Most of us could only imagine the life that Irene Pollin has lived. In Irene and Abe: An Unexpected Life, she details her life's journey with her husband, from the time they fell in love as teenagers through their experience bringing NBA basketball and NHL hockey to the Nation's Capital, and ultimately, to Mr. Pollin's passing in 2009.
Irene writes about the thrills of owning professional sports teams (Washington Wizards and Washington Capitals) and building two highly successful sports and entertainment arenas, the Capital Centre in 1973 and the Verizon Center in 1997. She also writes about the joy of raising children and the heartbreak of losing children to heart disease.
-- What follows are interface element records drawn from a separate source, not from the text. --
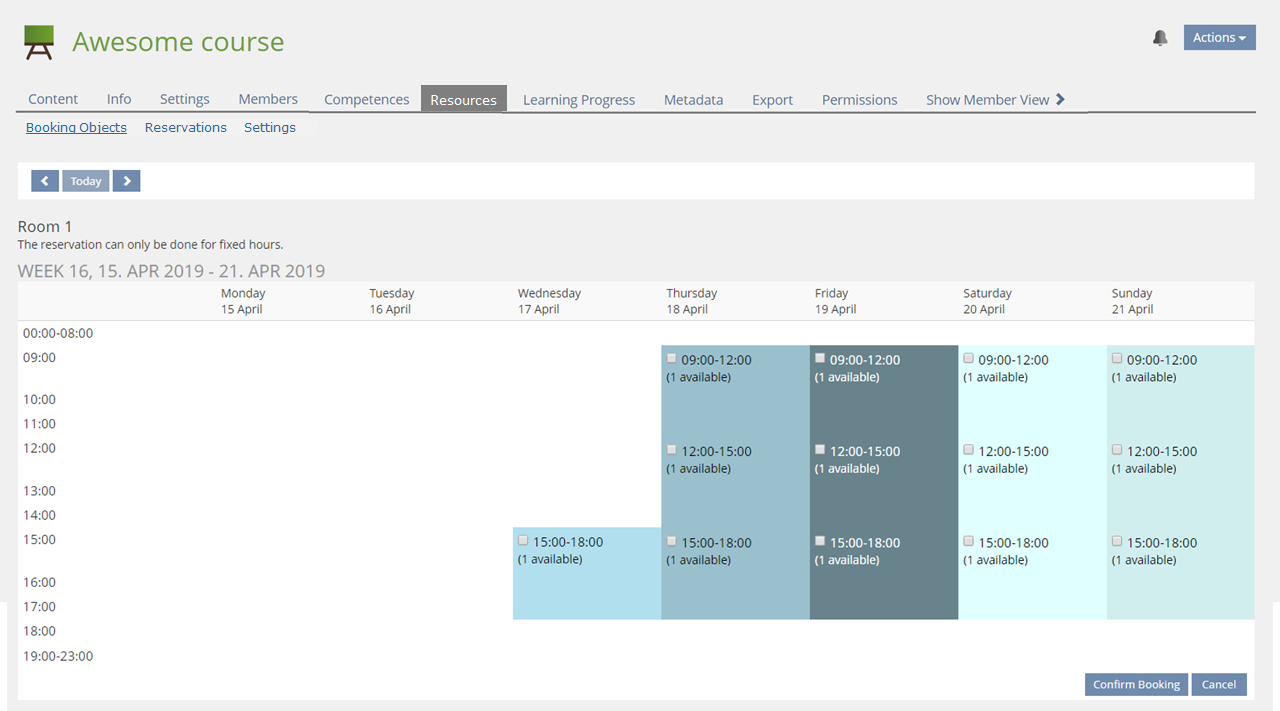
Task: Open the notifications bell
Action: point(1160,38)
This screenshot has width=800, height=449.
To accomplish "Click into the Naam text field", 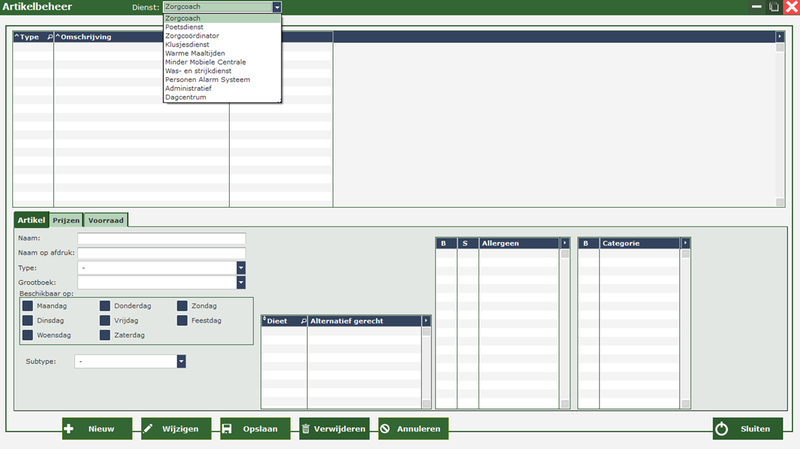I will [161, 239].
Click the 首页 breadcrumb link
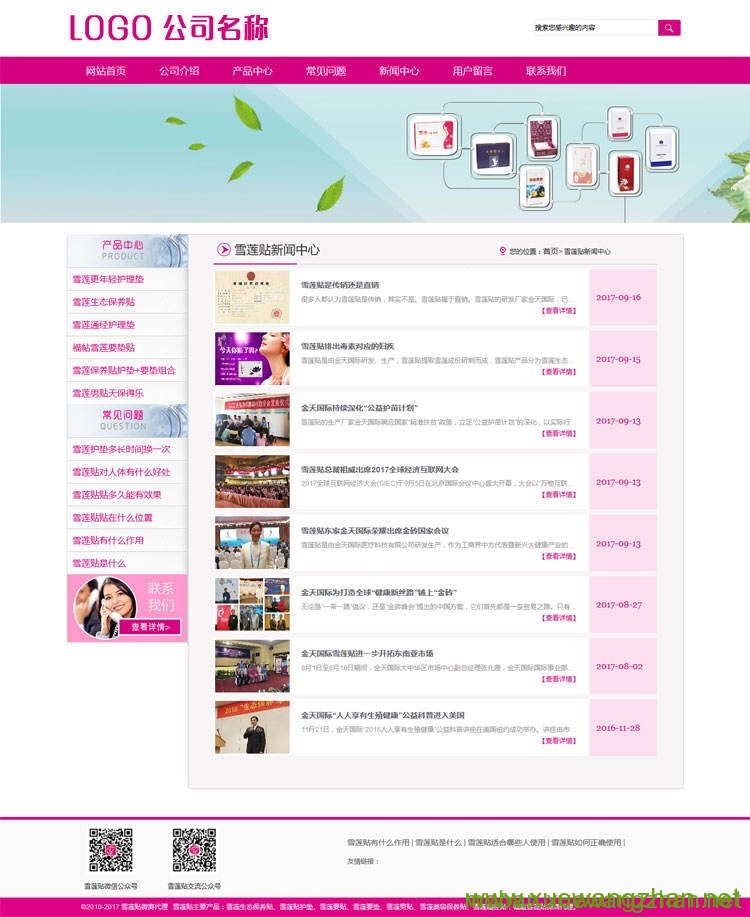750x917 pixels. click(x=550, y=252)
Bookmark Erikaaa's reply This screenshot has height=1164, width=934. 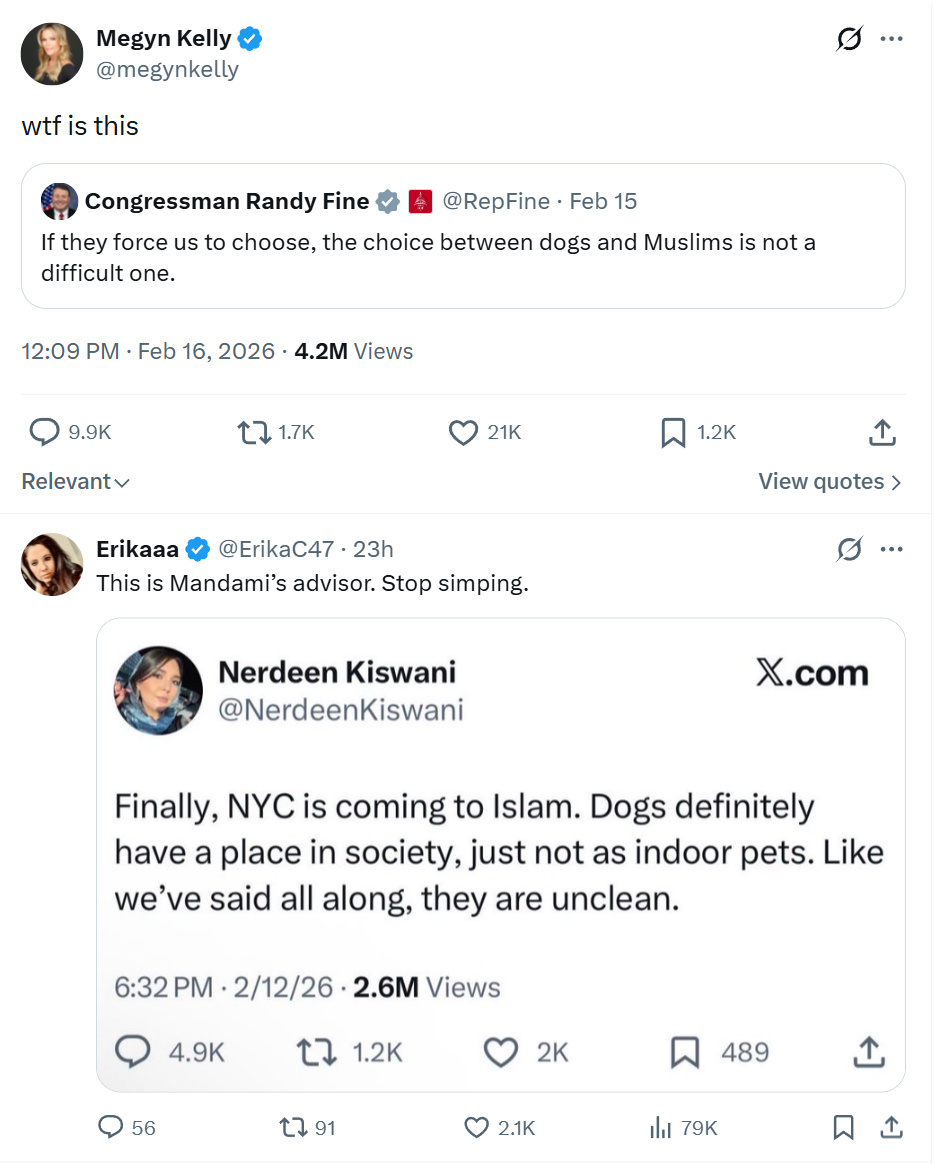point(844,1128)
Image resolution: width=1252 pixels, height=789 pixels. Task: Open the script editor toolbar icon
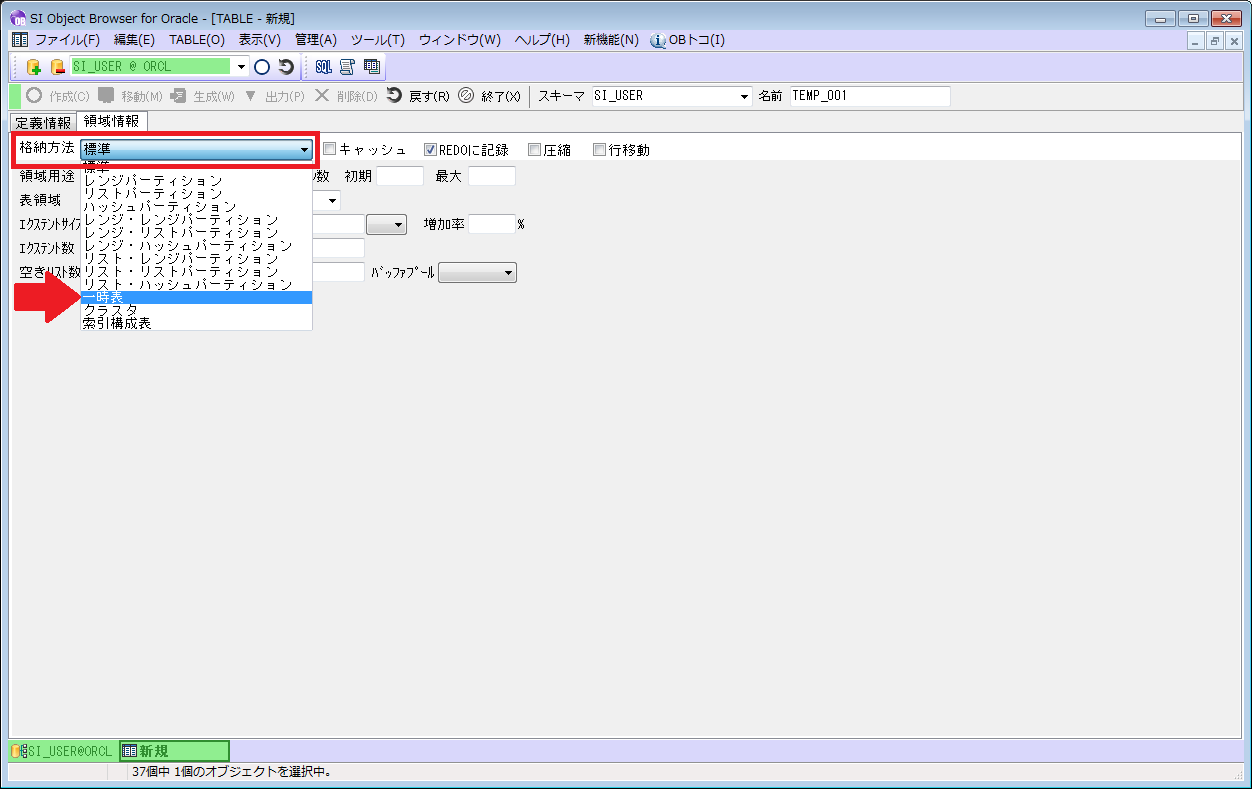[x=347, y=67]
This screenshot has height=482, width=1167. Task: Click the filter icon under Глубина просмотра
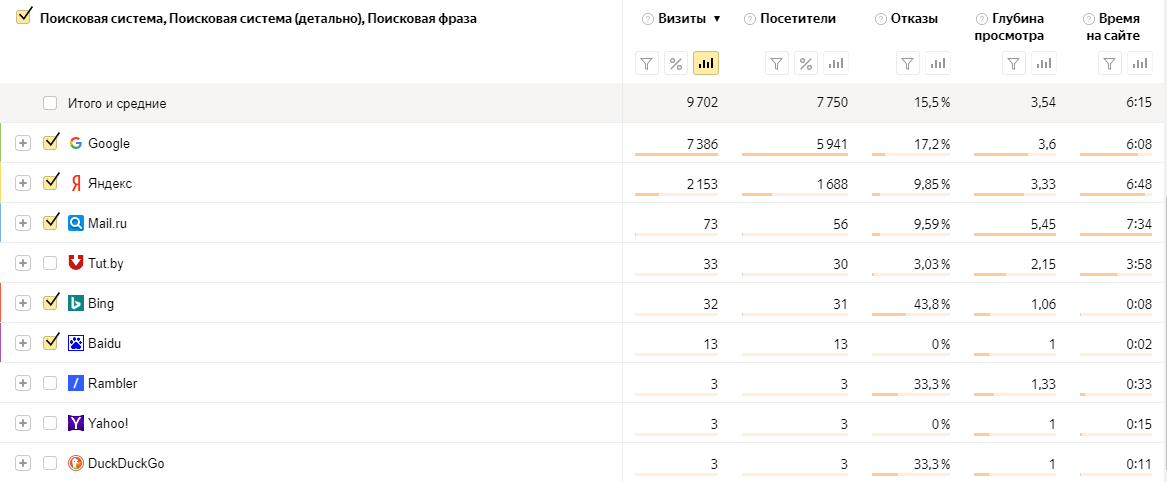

She chronicles the challenges she faced through her multifaceted career, from psychotherapist and published author, to founder of Sister to Sister, the country's first organization dedicated to women's heart disease prevention and education.
Irene and Abe were instrumental in saving and founding Sixth & I in 2002. Irene is the author of two previous books, Medical Crisis Counseling and Taking Charge: Overcoming the Challenges of Long Term Illness. Irene and Abe: An Unexpected Life is an intimate, first person journey through the lives of two fascinating people, told by a remarkable woman.
In conversation with George Solomon, the assistant managing editor for sports at The Washington Post from 1975 to 2003 and a professor of sports journalism at Philip Merrill College of Journalism at University of Maryland.
Irene Pollin is a widely respected public health advocate and founder of the nation's first organization (Sister to Sister: The Womens Heart Health Foundation) dedicated to women s heart disease prevention and education. Irene continues to work on women s heart disease issues with programs at Brigham & Women s Hospital, Cedars Sinai Medical Center, the Hadassah Medical Center in Israel and Johns Hopkins University Hospital, all to provide heart health education worldwide. Irene and Abe Pollin were also longtime fixtures in the sports and entertainment world, as owners of the Washington Wizards (NBA) and Washington Capitals (NHL). The Pollins also built two sports and entertainment arenas ¬ the Capital Centre (1973) and Verizon Center (1997). A psychotherapist with a Master of Social Work from Catholic University, Irene Pollin is the author of two books, Medical Crisis Counseling and Taking Charge: Overcoming the Challenges of Long Term Illness
George Solomon was assistant managing editor for sports at the Washington Post from June 1975 to June 2003. Mr. Solomon began working at the Post in June 1972, joining the sports staff as a reporter covering the Redskins, the National Football League, and college sports.
He came to the Philip Merrill College of Journalism in 2003 and was named Professor of the Practice in 2008. He assumed the directorship of the Shirley Povich Center for Sports Journalism in Nov. 2011.
Since his retirement as Washington Post Sports Editor, he was named Ombudsman for ESPN in July 2005, the first person to serve in that newly created position for the network. He also co-edited All Those Mornings - an anthology of the work of the late Post columnist Shirley Povich, published in April 2005 by Public Affairs Press. He has taught sports journalism as a visiting professor at the Merrill College for the last four years.
Mr. Solomon is a 1963 graduate of the University of Florida with a Bachelor of Science degree from the School of Journalism. After graduation, he worked in the publications department of the NCAA and was a news aide for the New York Post. He became a reporter for the Ft. Lauderdale News and later became the Sports Editor at the Sun Sentinel, where he worked from 1966-1970. He joined the Washington Daily News in 1970 as a sports reporter and columnist. When that paper closed in June of 1972, he joined the Washington Post.
Mr. Solomon was awarded the Eugene Meyer Award for distinguished service to the Washington Post in 1999 and won the Associated Press Sports Editors (APSE) Red Smith Award in 2003 for his contributions to the field of sports journalism. He was also honored that year by the National Association of Black Journalists (NABJ) and the Association of Women in Sports Media. He was inducted into the Washington Sports Hall of Fame in April, 2014.